BOOM 2002, Cornell's
sixth annual student exhibition of digital technology and applications on
Wednesday, March 6, was even bigger than last year's event, with 52 projects
on display, ranging from soccer-playing robots to electronic body-scanning,
taking up three floors of Upson.
BOOM, which stands
for "Bits on Our Minds", is a fair hosted by the Department of Computer
Science and the School of Electrical and Computer Engineering, but which involves
students from across campus displaying their projects. Every year, months
of planning and hard work culminate in this showcase for Cornell's most innovative
digital creations.
Highlighting how
digital technology has truly pervaded every aspect of life was a display by
Adriana Petrova, a graduate student in textiles and apparel. Petrova used
a state-of-the-art body scanner, recently donated to Cornell by alum Rebecca
Quinn Morgan, to analyze the fit of clothing on volunteer research subjects.

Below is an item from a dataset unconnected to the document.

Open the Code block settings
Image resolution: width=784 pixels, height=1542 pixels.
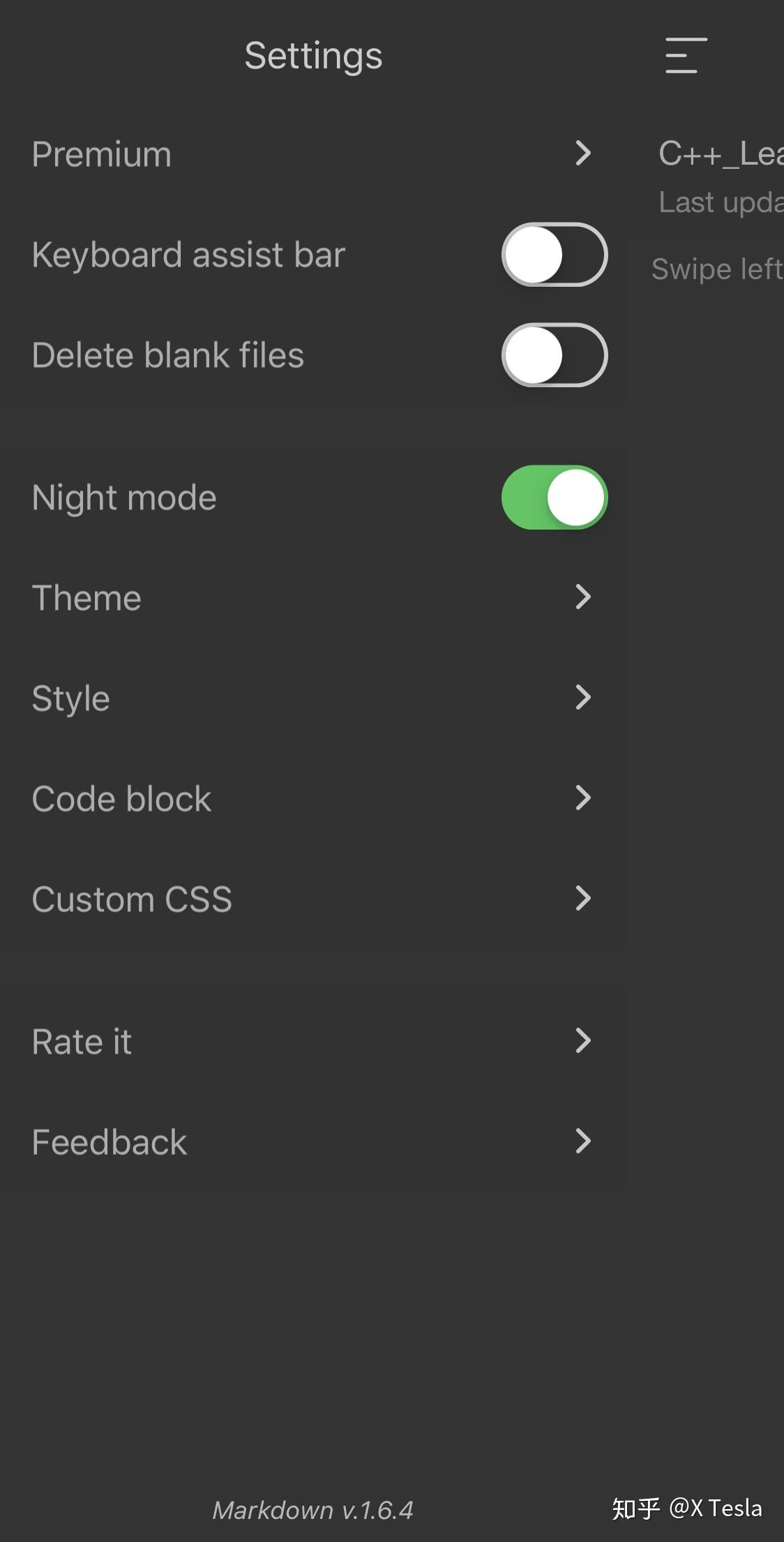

Researchers in the Department of Textile and Apparel hope to develop ways
to quantify objectively how well clothing will fit. The body scanner -- originally
developed for medical use -- has stimulated many new research projects in
apparel design at Cornell and brought a powerful new tool to a field that
is just beginning to realize the potential of digital technology. Susan Ashdown,
associate professor in textiles and apparel, says that soon consumers will
be able to use their personal body scans to determine, online, what sizes
they should order in different brands of clothing.
Just across the
hall, Pete Ippel '02 exhibited "Sound Thinking", a project fusing
digital technology with performance art. While Ippel spoke animatedly about
art and "telepresence," a digital synthesizer generated music based
on mathematical functions, and a small digital camera mounted on his computer
took images of Ippel and his audience. Both sound and images were streamed
over the web as a spontaneous performance-art music video. A multimedia artist
who is completing a double major in fine art and psychology, Ippel is interested
in the parallels between the way computers process information through binary
code and the way perception arises from neurons firing in the brain. "Training
in psychology really helps inform the digital", he said. "Ones and
zeroes are very similar to action potentials -- they're either on or off".
On another floor,
Joel Chestnutt '02 and graduate student Tom Chi, members of Cornell's Big
Red RoboCup team, displayed a poster on the annual international robot soccer
competition. Also in attendance was one of their small soccer-playing robots,
bearing the scars of battle from last year's competition in which champion
Big Red lost to a team from Singapore.
Undergraduate Irene Chung '04 and biotechnology network administrator Barbara
Dybwad displayed software they have designed that will soon automate the coordination
of Cornell's emergency medical services. If the software is a success at Cornell,
Chung and Dybwad hope to market their creation to other emergency medical
services across the country.
Other projects included a program that models the behavior of investors in
the stock market, and a variety of artificial intelligence projects, computer
games and Internet applications.
Kathy Carpenter,
the coordinator of BOOM and an administrative assistant in the computer science
department, said she considered this year's exhibition a resounding success.
"I think it shows the best of the best," said Carpenter. "It
shows how great the students are here and how creative they are, which we
sometimes take for granted."
Sponsorship for
BOOM 2002 was provided by Credit Suisse First Boston and Verizon.